Hacker News new | ask | show | jobs
by lhl 1139 days ago
Namespace collisions are inevitable, especially w/ how fast-moving the LLM space is right now, just wanted to point out that besides this "Open-Llama" project (which looks really interesting, and well documented in the Github repo), there is also another group training "OpenLLaMA" https://github.com/openlm-research/open_llama (which looks like an effort by two Berkeley PhD students, https://www.haoliu.site/ and http://young-geng.xyz/ to reproduce LLaMA using the 1.2T token Together RedPajama dataset. They've released up to a 300B checkpoint so far.)

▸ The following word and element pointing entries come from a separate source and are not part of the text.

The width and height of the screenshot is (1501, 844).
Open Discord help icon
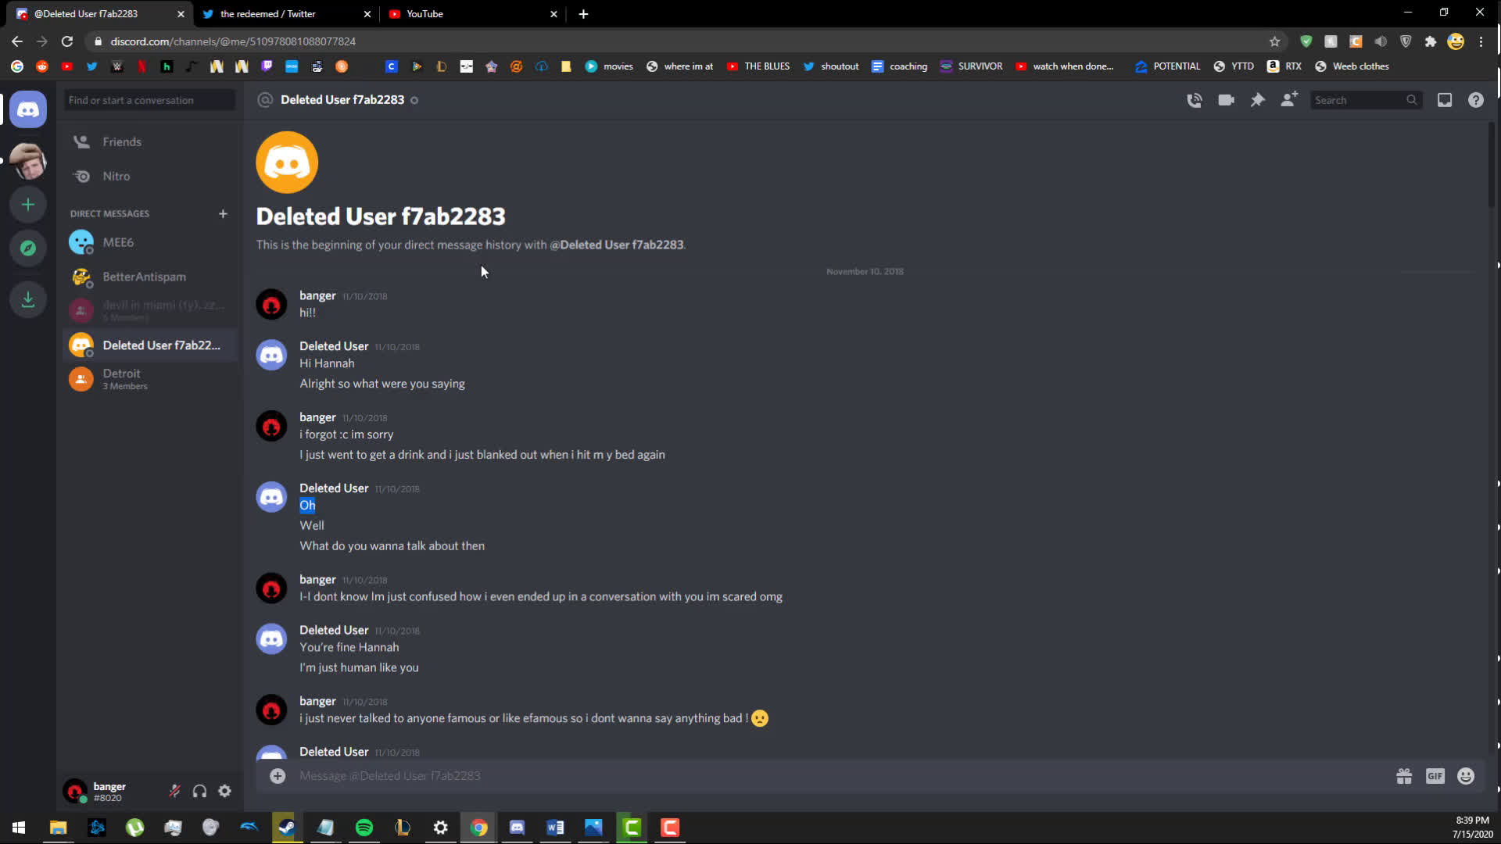1476,100
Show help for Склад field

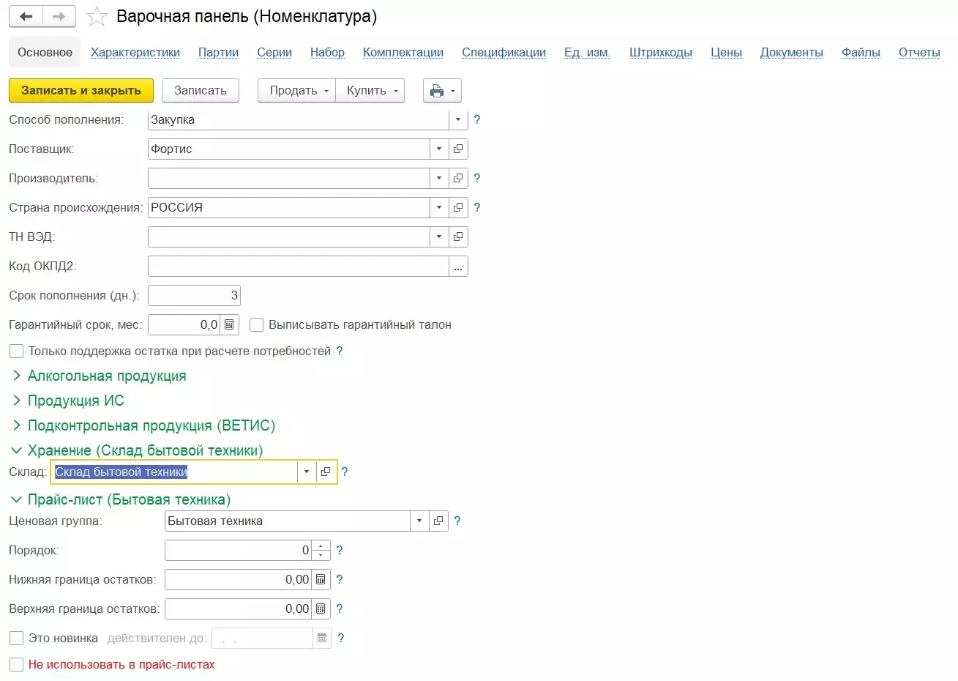[345, 472]
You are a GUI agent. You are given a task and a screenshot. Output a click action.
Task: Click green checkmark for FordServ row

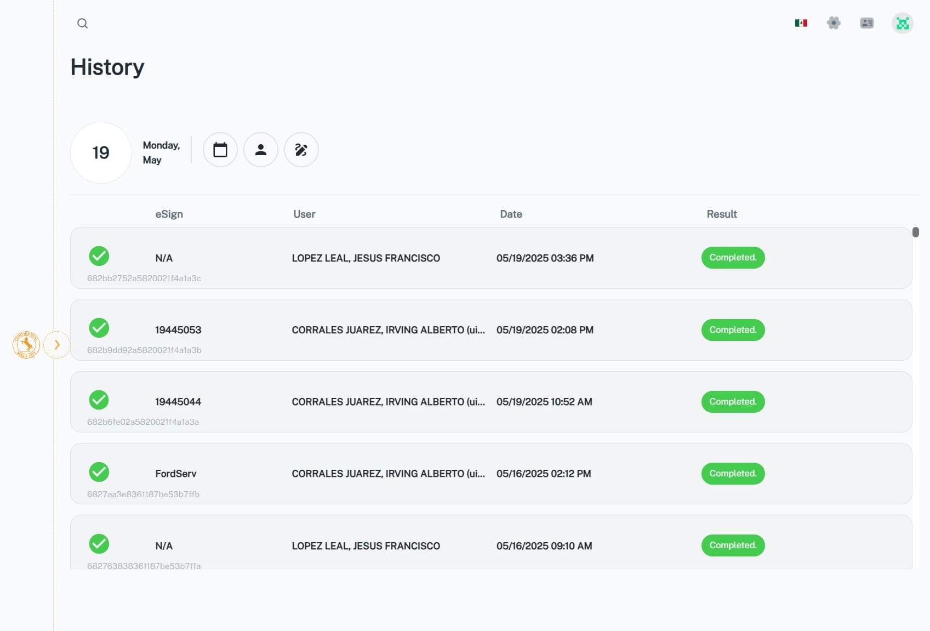coord(99,472)
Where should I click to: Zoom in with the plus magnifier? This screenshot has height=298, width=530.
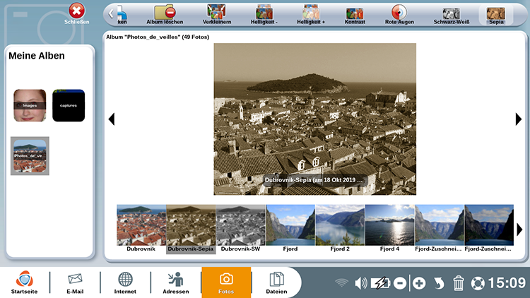419,283
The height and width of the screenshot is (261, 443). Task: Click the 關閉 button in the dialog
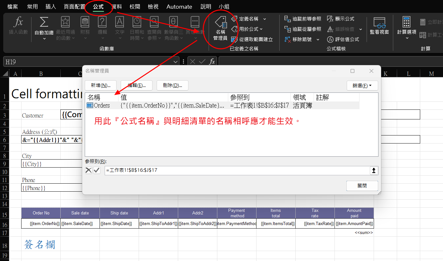[x=362, y=186]
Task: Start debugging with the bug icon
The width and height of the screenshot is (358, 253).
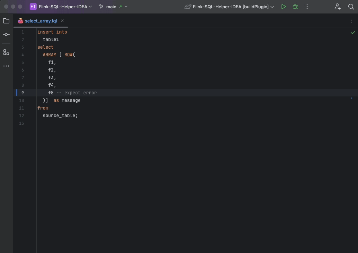Action: 295,7
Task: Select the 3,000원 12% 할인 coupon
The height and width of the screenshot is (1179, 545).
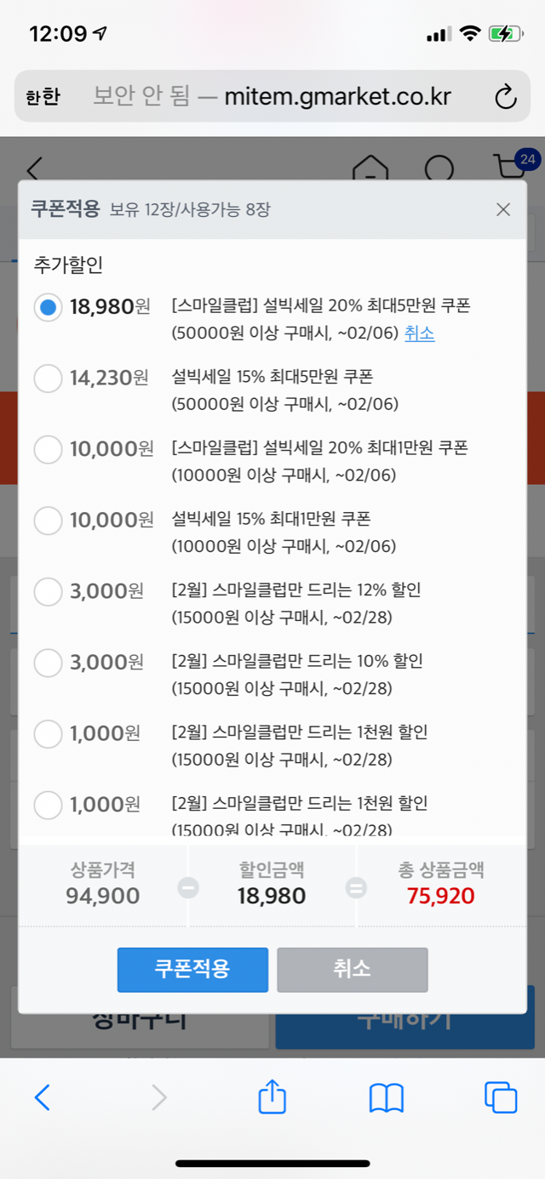Action: coord(49,590)
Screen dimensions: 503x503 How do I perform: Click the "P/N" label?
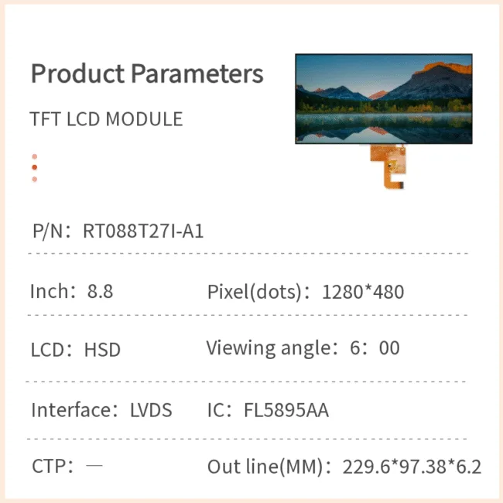(x=50, y=231)
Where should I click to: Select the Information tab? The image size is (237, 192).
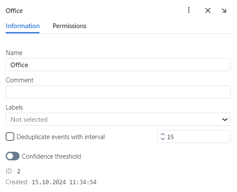pyautogui.click(x=23, y=26)
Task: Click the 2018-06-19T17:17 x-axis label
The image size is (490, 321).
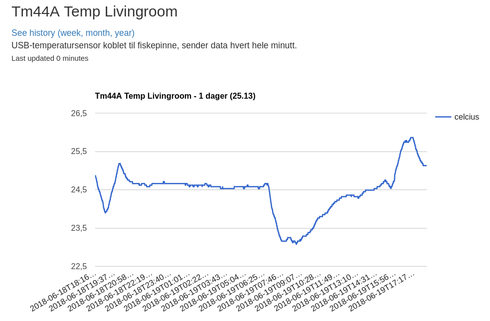Action: point(382,292)
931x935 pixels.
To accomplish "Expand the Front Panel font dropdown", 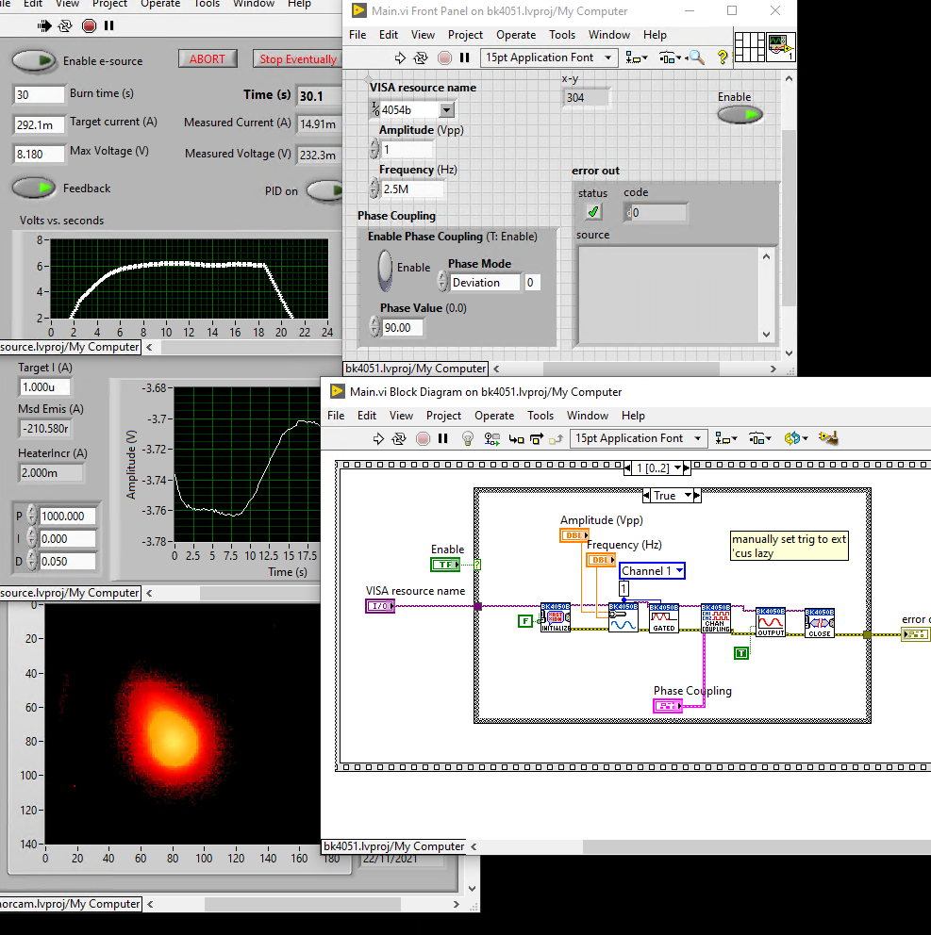I will click(x=608, y=57).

Feedback for /u/bayes-song - it'd be great to have a more info on the model card on HF - right now it's unclear the parameter count, # of total tokens you're planning on training on/how many you've trained on so far. An Evaluation section (maybe using lm-evaluation-harness) might be good as well?

2 comments

To add to that, I believe the title of this submission is a reference ("Open-Lamam: A “real” open-source project to train LLM not just checkpoints") to this project you link, since they did not (to my knowledge), release the code for the training or detailed instructions to reproduce their experiment precisely, only checkpoints.
Thank you for your suggestion, this will indeed be more intuitive, I will add relevant results as soon as possible.